##### MATERIAL FOR THE TASK #####

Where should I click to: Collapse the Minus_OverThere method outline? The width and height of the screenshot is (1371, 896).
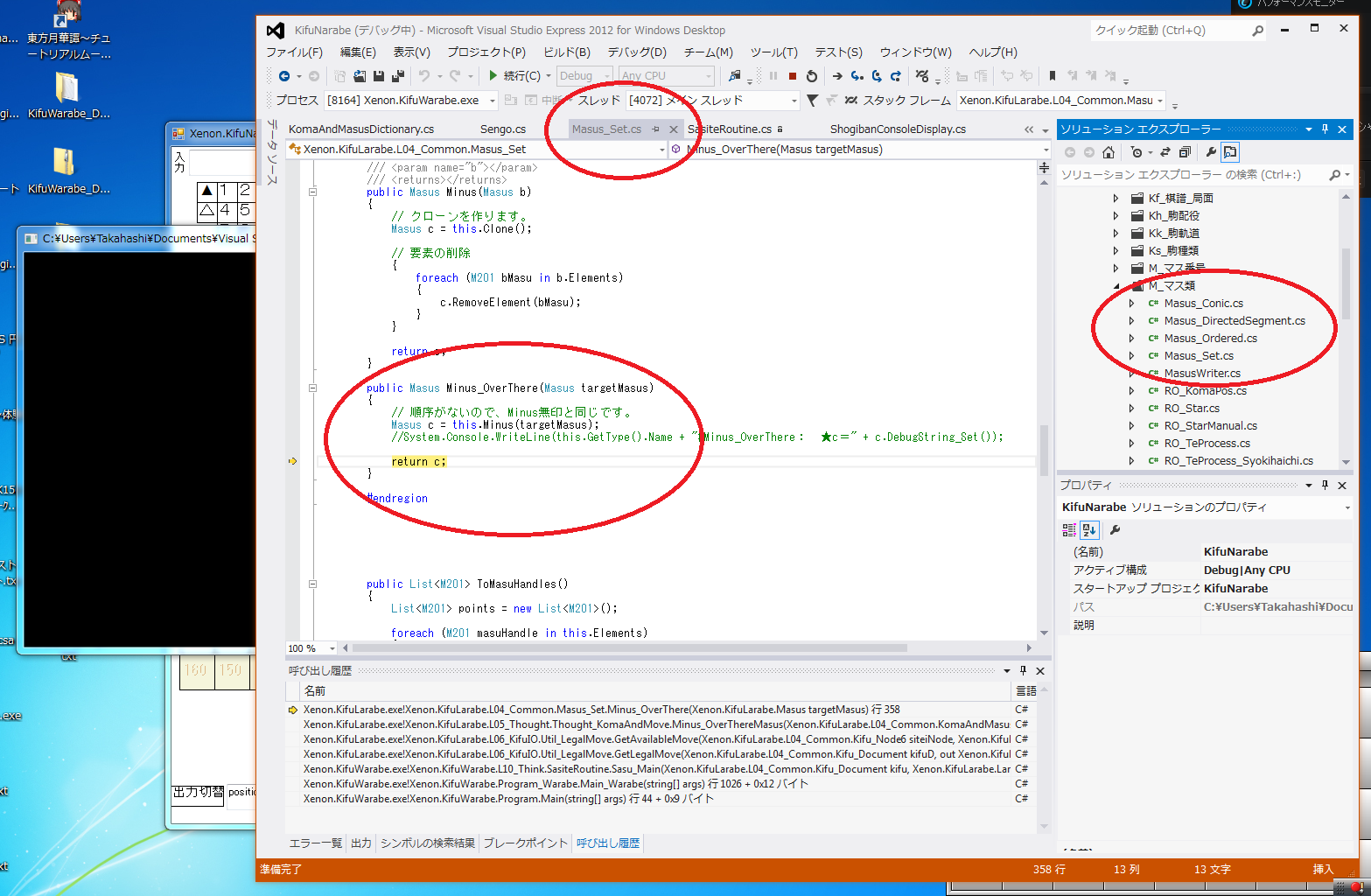[x=312, y=388]
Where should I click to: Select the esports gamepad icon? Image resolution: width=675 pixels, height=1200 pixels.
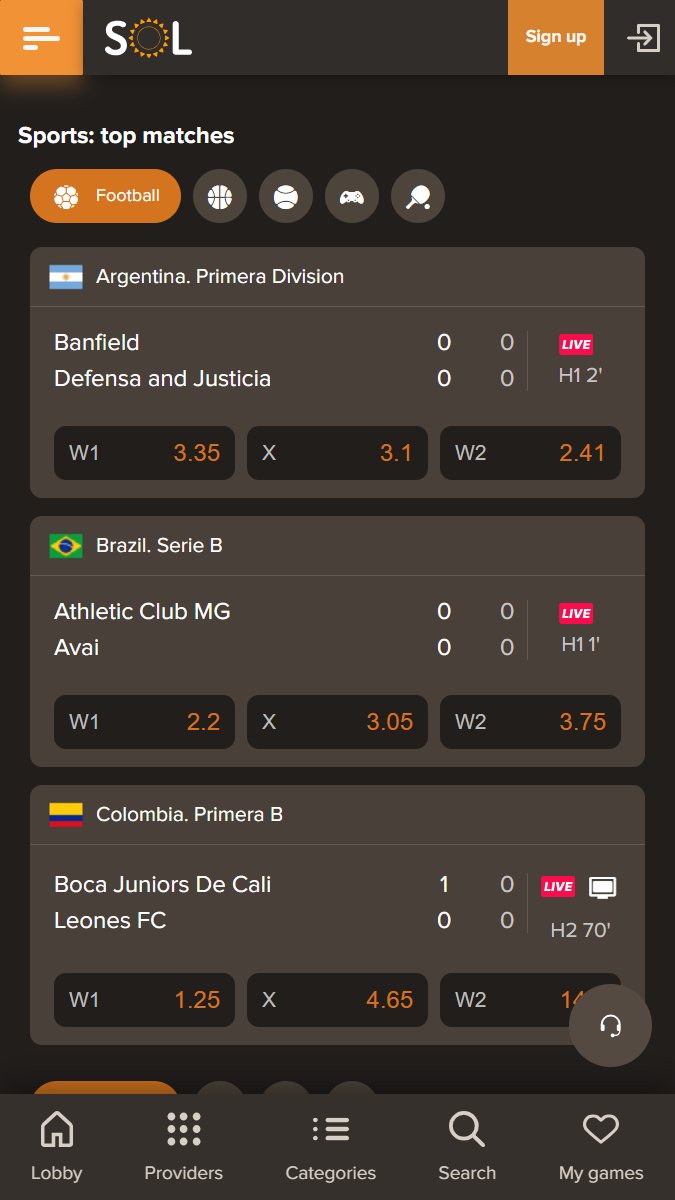point(352,196)
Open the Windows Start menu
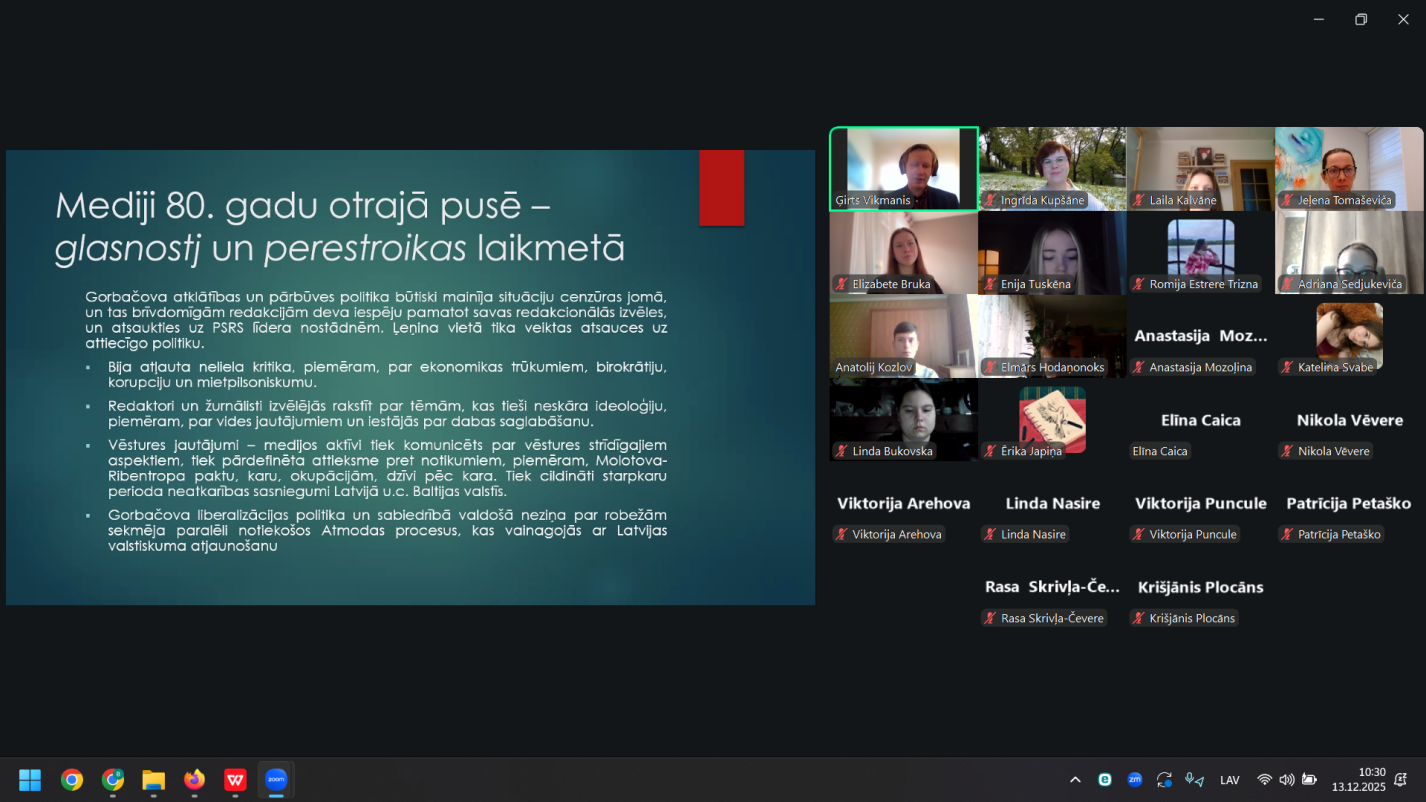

#####

◆ REQUIRED ACTION ◆
Repeat all entries exactly, pictures excluded.

◆ REPLY ◆
Where should I click to: Collapse the Minus_OverThere method outline? The width and height of the screenshot is (1371, 896).
[x=312, y=388]
Where should I click to: Select the esports gamepad icon? Image resolution: width=675 pixels, height=1200 pixels.
point(352,196)
Open the Windows Start menu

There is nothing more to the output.